The Slate System Is Flawed
This election season showcased the usual poster night protests and campaign complaints (pre- and post-), but all of these complaints are minor details considering that the whole slate system is flawed.
The problem doesn’t lie in putting together an executive team. It stems from the councillors who have a lot of power. Council is where the real decision-making takes place. The council decides which referendum questions should be voted on. They decide on new CSU employees, and they keep the executive team in check.
Council members are a group of individuals who are leaders in their own rights, from too many different faculties to name. When people from different faculties come together, it’s inevitable
that heads will clash, but that’s what keeps the spirit of democracy alive. So why are they being lumped into one package and branded with slate names?

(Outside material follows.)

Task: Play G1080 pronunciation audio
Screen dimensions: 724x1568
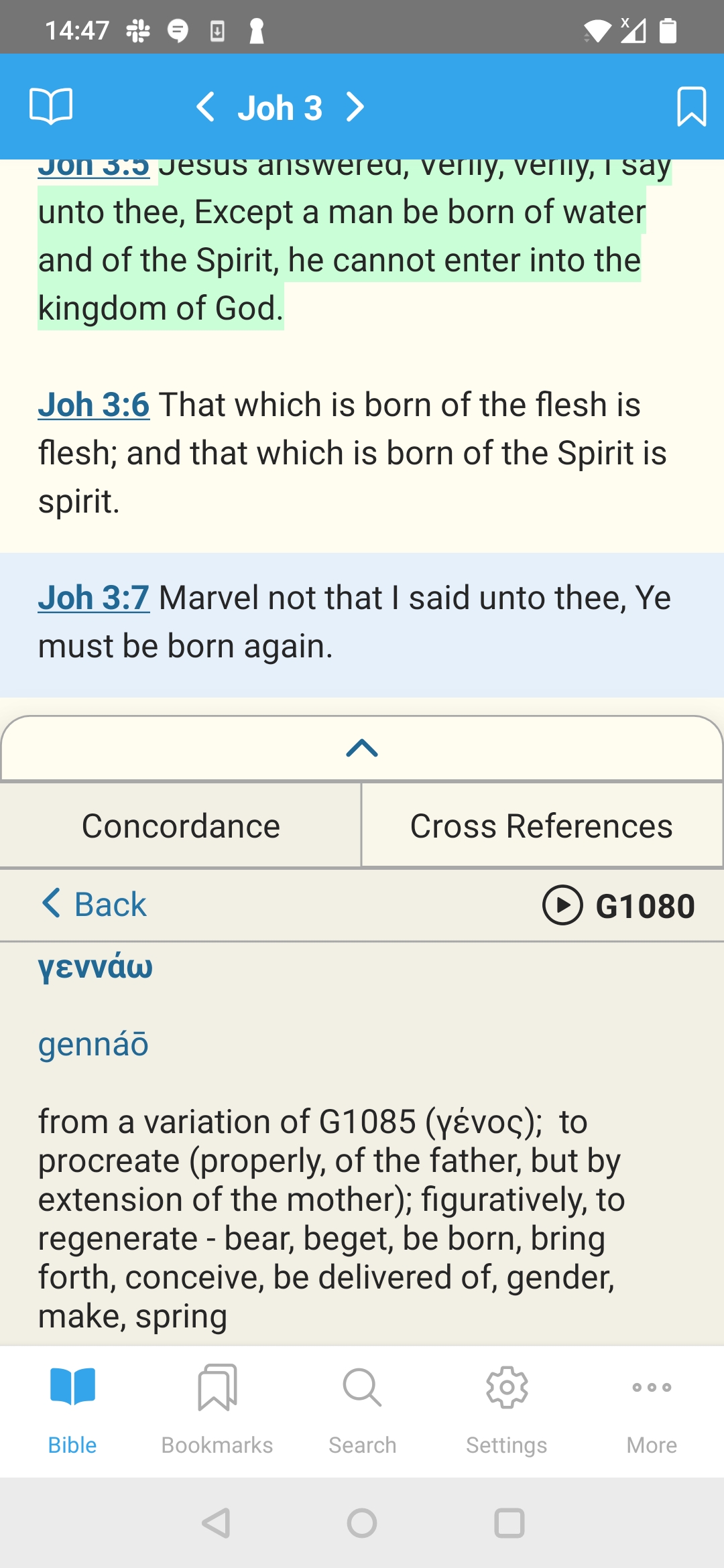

All councillors should remain independent so the goals they aspire to accomplish on council are not limited to the goals of the executive slate.
Voters vote for slates largely based on their marketing strategies. In theory, the group with the best marketing campaign can win the elections. Furthermore, voters tend to choose councillors according to the slate they like the best.
Here’s the thing: the Your Concordia executive only won by just over five per cent of the vote, but the real significance of their win stems from the real-estate they banked on council. Out of 30 elected councillors with voting rights, only nine candidates from Action got seats.
The average Arts and Science councillor for Your Concordia received about 1304 votes, whereas Action’s received about 986. That’s 24 per cent more—a huge margin. Last year, the Fusion executive slate won the elections and their councillors held 26 out of 30 seats. The year before that, Vision’s councillors held 18 out of 27 seats. The winning slate has held over 90 per cent of the Arts and Science councillor seats two years in a row.
If a council hopeful doesn’t want to join a slate, their chances of getting elected are slim. This year, all three independent councillors—those who didn’t want to side with a slate—failed to get voted in. This suggests that, essentially, anyone who wants to sit on council pretty much has to pick a team.
Council hopefuls will naturally gravitate towards the slate whose political stance best suits their own. This results in a system that forces students to vote for councillors on the basis of their slate, when they should be voting for the people who fit the criteria of what they think is important.
For instance, if Marvin Coleby ran independently, maybe the fact that he is the President of the Caribbean Students’ Association would have been more visible, and the Caribbean students that wanted to be represented more effectively on council would have voted for him.
This is just one example, but Concordia has a very active student body that deserves the most effective representation.
The slate and voting system demonstrates year after year that it creates a council that’s slanted towards the political motives of the executive slate when it should be more moderate.
This concentration of power isn’t democratic. How is there going to be real discourse on issues if everyone thinks the same? And though there is reason to believe that the student body may be under-represented through council, this is no fault of the slates themselves. This is the fault of the system that slates are operating under.
A council member’s platform points shouldn’t be lost in the rubble of brand image. Ideas of a better future should be their ad copy, and true peer-to-peer interaction should be their buzz marketing.